New York City realtors, who dominate the high-end luxury residences surrounding the World Financial Center, are in a unique position. They can provide a distinctly specialized service to affluent clients who are seeking magnificent homes in the power center of the world… and… they can make bundles of money while they’re doing what they love. If that’s not a realtor’s wet dream, I don’t know what is.

Sunday, July 5, 2009

Obstruction Of Sex (For Married People Only)

Is the fading of conjugal bliss, in an otherwise happy marriage, inevitable? There are, for sure, numerous impediments to having great marital sex. Even the happiest, libidinous couple in the world has had their desires doused by unanticipated circumstances.

The greatest obstacle to a hearty sex life is having children. As much as we cherish our offspring, they require oodles of time and energy. Although, I was blessed with two wonderful babies (three years apart), they were nursed leisurely, often, and on demand. That put a damper on the carnal activities of the era. Toddlerhood was next; and though it was an awesome period, there was still little opportunity for erotic recreation. The school years (pre-K included) were demanding with two kids worth of homework, projects, an array of non academic classes, and plentiful seasonal suburban sports. My young adult progeny continue to hinder my alone time with my husband. I’m unable (or unwilling) to enjoy my sensual self when potential eavesdroppers with highly sensitive hearing are in the building. Happily, there’s more private time now than ever before; and my formerly feeble libido has been resuscitated.

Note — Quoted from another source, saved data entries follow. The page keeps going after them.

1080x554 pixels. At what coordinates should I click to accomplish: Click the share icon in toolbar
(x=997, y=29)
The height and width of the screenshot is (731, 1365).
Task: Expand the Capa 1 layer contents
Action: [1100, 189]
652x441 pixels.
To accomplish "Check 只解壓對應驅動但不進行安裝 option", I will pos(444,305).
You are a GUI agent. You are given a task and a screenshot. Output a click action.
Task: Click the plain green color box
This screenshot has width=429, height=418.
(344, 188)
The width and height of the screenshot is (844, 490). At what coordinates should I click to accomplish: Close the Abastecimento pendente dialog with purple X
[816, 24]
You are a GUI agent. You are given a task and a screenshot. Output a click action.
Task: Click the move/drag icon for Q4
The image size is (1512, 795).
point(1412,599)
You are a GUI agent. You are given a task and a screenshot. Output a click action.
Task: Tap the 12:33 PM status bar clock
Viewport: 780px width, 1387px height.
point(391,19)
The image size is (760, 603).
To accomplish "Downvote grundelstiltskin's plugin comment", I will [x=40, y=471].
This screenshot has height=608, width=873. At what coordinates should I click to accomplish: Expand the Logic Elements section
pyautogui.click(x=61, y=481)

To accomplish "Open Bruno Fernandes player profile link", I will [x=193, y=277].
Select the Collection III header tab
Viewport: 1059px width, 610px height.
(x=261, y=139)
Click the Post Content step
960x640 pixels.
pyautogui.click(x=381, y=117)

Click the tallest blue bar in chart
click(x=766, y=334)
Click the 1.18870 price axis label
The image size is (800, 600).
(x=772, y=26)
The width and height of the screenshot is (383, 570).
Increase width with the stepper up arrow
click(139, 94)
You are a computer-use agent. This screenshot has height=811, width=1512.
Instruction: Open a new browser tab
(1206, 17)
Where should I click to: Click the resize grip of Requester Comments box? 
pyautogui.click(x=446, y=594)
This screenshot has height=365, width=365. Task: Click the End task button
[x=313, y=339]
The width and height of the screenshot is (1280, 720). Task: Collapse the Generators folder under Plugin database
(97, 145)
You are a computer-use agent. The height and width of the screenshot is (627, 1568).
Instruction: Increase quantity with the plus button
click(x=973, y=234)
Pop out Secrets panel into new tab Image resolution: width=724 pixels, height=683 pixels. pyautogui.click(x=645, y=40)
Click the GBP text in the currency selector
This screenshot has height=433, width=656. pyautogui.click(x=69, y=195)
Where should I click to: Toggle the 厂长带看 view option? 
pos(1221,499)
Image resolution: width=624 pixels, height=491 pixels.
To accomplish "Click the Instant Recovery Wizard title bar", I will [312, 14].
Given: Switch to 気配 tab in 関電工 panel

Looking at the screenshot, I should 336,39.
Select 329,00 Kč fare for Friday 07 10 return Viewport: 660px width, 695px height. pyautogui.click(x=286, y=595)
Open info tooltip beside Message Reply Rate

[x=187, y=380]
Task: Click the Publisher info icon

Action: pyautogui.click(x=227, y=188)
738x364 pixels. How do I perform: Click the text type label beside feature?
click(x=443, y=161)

The second greatest hindrance to having unencumbered sex is work. Having a job takes precious time and energetic resources away from everything else. Sometimes there’s not even enough oomph to have quick, unimaginative sex. Balancing work, home, family, friends and all of the fun things that belong in the mix, is easier said than done; but it’s certainly something to strive for.

Classic matrimonial stresses that interfere with natural urges include medications that effect physical performance, hormones (too many or too few), and a myriad of other scenarios that may involve verbal combat or transient ill will. There are many solutions to many problems; they just have to be identified and dealt with… always with sensitivity.

If you’re not having New-York-Times-Best-Seller-List quality sex with your spouse due to the intricacies of life, YOU ARE NOT ALONE. The good news is that it doesn’t take much to get the ball rolling… and once you’re in the right groove, it can be easier than you might think to put the zing back in your marriage.